The company’s retail health insurance market share improved from 9.2 per cent in FY25 to 10.1 per cent in FY26. Overall, its market share in the country’s health insurance sector now stands at around 10.2 per cent.
“We don’t define targets in terms of market share directly. Our focus is to grow 6–7 percentage points faster than the industry over the next three to five years. Last year, our growth was nearly 10 percentage points higher than industry growth,” Vishwanath said.
In the last financial year, the insurer’s overall Gross Written Premium (GWP) growth was 27 per cent, while retail health growth stood at 35 per cent. “If we divide the year into H1 and H2, H1 growth was 28 per cent in the pre-GST phase, while H2 growth accelerated to 41 per cent post-GST exemption. This momentum has continued into the current financial year as well,” the CFO said.

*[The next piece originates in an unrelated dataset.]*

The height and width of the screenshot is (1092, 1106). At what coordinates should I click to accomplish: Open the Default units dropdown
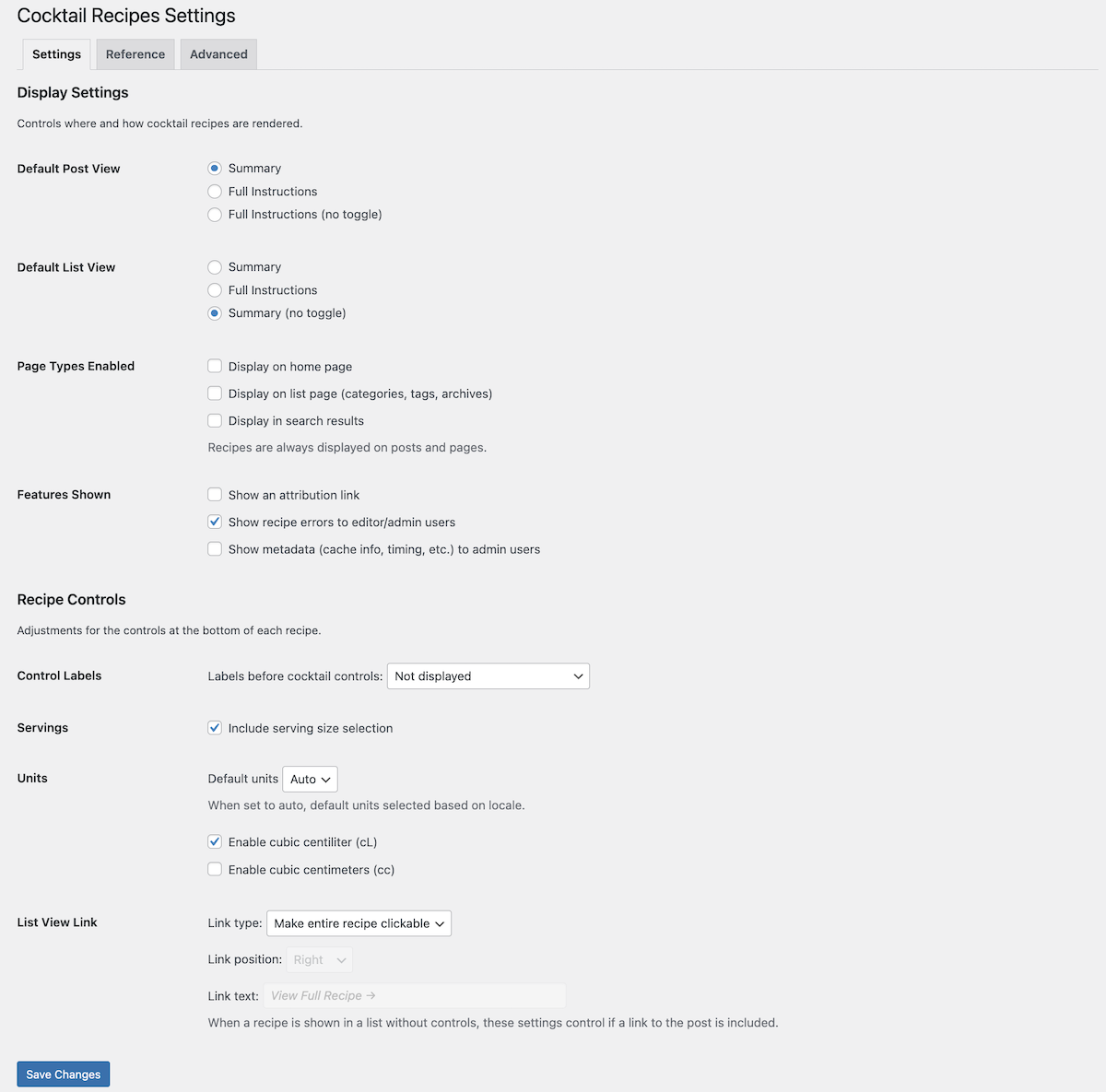pyautogui.click(x=309, y=779)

Currently, group business contributes around 30 per cent of its portfolio, while retail contributes 70 per cent. Within the group segment, around 60 per cent comes from B2B and B2C partnerships through banks and NBFCs. The remaining 40 per cent comes from corporate group business, including SMEs.
“We are comfortable with the current 70:30 mix and expect it to broadly remain stable over the next three to five years. We are selective in the group segment. We avoid loss-making corporate accounts and focus more on SMEs and B2B2C partnerships through banks and NBFCs. Therefore, we are comfortable with the current exposure,” Vishwanath added.